The board voted to change Jan. 15 to a regular student day. The teacher in-service day originally scheduled will be moved to April 26, which could become a furlough day.
The furlough day is part of a larger plan to reduce the current budget by $1.2 million. That plan, however, is contingent upon several variables, including projected savings from teachers turning off more lights in classrooms and removing personal appliances, like microwave ovens, coffee makers and portable heaters.
Superintendent Suzanne Godin said a furlough day would save the district $140,000, but there is no guarantee the district will be able to implement it, since the district must convince the teacher's union to support the furlough day.
The district must also receive a special waiver from Maine Education Commissioner Susan Gendron, since South Portland only has 175 student school days, the minimum allowed by the state.
Meanwhile, Godin said the district will no longer give office clerks and library workers the option of working on snow days. Historically, those employees could work with pay on snow days and on any make-up days at the end of the year. Based on a five snow-day year, she said, eliminating this option could save the district $6,000 a year.
Godin's curtailment plan also uses $454,000 in federal funds received last year as part of the American Recovery and Reinvestment Act and $150,000 in contingency funds. About $7,200 will be saved by freezing nonessential overtime.
Responding to board member Jerald McQueeney's question about what would happen if the planned savings do not materialize, Godin said there is still another $250,000 in stimulus funds to fall back on. Any deficit, meanwhile, would be filled using surplus funds.
But Godin reminded the board that the budget is already built on $1 million of surplus, a funding level that would need to be maintained in next year's budget, too.
Godin said she expects the school district will save $473,000 through a budget freeze that took effect in October. Included in that amount are not only savings from freezing nonessential spending, field trips and supplies, but anticipated savings from other conservation efforts.
The district could save about $35,000 by turning of classroom lights when they are not needed, she said. Further electrical savings are expected by prohibiting teachers from using personal coffee machines, microwave ovens and portable heaters.
"Most of those appliances do not met OSHA (safety) standards, so we'd be hitting two birds with one stone," Godin said.
While transportation will continue to be provided for extracurricular activities that involve entire groups of students, rides will not be supplied to students going to partial group events, like all-star games or honors music competitions.
Godin said she was told the music boosters will pick up the slack, but booster President Michael Fletcher said, though the organization is willing to help, it does not want the board to plan budget cuts on the assumption there will be booster support.
"We haven't agreed to anything in theory," Fletcher said. "We are willing to supplement and help out when there is a problem, but not to be just counted on."
Board member James Gilboy was not happy with the plan and wondered if the district could find any loopholes, should the furlough day not be approved. Godin said the state defines a school day as at least 3.5 hours with the district serving lunch.
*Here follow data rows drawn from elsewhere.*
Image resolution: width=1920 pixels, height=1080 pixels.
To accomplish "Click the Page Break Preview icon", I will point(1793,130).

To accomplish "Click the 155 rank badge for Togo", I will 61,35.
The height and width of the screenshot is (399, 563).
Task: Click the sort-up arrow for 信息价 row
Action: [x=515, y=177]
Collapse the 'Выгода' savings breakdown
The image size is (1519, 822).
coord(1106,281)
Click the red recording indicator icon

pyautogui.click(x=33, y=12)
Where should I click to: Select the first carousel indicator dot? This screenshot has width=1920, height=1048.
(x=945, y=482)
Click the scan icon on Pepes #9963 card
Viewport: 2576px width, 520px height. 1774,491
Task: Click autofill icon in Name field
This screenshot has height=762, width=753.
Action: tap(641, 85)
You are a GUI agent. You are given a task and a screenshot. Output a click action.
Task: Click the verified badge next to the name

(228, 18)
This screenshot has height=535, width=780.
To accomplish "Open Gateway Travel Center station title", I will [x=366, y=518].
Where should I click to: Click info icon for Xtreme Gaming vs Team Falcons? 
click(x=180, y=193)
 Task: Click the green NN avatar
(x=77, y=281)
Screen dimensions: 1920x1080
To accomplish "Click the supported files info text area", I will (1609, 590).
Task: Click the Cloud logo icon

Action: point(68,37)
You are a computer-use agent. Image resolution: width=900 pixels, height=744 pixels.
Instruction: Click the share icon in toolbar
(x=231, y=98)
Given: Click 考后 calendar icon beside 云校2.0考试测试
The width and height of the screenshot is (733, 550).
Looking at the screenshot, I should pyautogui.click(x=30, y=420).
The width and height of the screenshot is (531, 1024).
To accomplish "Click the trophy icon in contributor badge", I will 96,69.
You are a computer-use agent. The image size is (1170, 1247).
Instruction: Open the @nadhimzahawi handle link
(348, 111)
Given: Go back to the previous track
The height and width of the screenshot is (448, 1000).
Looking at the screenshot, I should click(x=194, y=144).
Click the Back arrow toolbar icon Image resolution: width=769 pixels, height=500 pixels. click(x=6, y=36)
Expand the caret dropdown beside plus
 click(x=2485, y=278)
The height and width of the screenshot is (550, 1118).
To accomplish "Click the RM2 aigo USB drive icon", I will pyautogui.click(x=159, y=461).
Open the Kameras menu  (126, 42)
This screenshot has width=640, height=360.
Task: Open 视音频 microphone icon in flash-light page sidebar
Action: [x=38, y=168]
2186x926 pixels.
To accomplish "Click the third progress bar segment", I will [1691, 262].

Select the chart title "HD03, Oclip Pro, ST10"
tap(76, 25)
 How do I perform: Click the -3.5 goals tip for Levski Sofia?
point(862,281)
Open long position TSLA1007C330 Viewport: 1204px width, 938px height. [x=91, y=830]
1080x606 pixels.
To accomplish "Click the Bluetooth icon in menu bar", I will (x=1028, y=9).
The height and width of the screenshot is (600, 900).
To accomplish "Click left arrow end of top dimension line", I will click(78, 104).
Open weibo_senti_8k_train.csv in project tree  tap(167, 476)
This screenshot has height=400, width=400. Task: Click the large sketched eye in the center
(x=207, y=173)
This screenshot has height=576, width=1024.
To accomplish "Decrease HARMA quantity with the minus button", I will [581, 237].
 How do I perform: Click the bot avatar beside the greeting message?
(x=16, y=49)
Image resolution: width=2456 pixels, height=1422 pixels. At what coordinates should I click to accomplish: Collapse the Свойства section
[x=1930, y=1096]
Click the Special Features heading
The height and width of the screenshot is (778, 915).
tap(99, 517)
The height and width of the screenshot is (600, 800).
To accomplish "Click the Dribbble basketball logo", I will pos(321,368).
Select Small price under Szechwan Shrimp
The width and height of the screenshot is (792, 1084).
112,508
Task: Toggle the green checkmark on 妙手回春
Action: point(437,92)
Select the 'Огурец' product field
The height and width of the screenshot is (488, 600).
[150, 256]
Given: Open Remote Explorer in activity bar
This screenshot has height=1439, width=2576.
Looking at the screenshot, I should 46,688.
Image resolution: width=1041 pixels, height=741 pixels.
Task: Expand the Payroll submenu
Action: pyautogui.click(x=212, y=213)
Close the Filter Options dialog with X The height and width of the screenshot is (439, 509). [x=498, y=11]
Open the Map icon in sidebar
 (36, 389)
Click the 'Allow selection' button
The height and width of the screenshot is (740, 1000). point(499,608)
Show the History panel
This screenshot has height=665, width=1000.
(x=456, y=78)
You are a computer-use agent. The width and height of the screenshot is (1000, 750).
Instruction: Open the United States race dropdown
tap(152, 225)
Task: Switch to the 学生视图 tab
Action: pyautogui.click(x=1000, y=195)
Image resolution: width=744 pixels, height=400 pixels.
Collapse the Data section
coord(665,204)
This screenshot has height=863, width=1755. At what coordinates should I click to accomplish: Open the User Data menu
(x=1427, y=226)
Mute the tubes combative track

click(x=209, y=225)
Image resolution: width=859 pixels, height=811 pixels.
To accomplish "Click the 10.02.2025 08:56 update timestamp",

"I hate to look for a loophole," Gilboy said. "If there was a way to maneuver a 'half day' that is technically a full day."
Board member Ralph Baxter Jr., who is a curtailment task force member, said the recommendations being proposed are the result of a painful process.
"A lot of time was spent," Baxter said. "And a lot of tears were shed."
Although the curtailment plan does not include the elimination of teaching positions, Godin said everything will be on the table next year.
"I guarantee you we will be talking about positions in next year's budget," she said.